Task: When the line with "Given: Click the Shut Down button" appears below, start repeating lines exactly, and keep going through the line with "This screenshot has height=319, width=461."; add nothing outside that span.

Input data:
▬▬▬▬▬▬

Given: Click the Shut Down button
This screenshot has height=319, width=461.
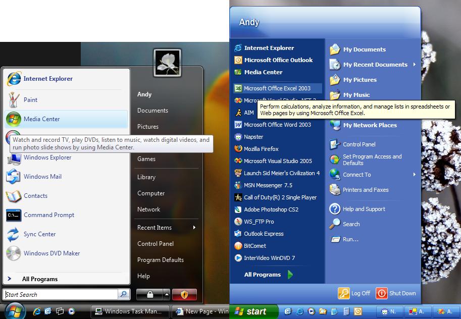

▬▬▬▬▬▬

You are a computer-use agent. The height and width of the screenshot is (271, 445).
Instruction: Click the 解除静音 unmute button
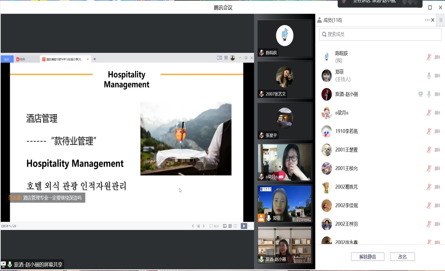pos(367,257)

▬▬▬▬▬▬

Result:
Given: Click the Shut Down button
This screenshot has height=319, width=461.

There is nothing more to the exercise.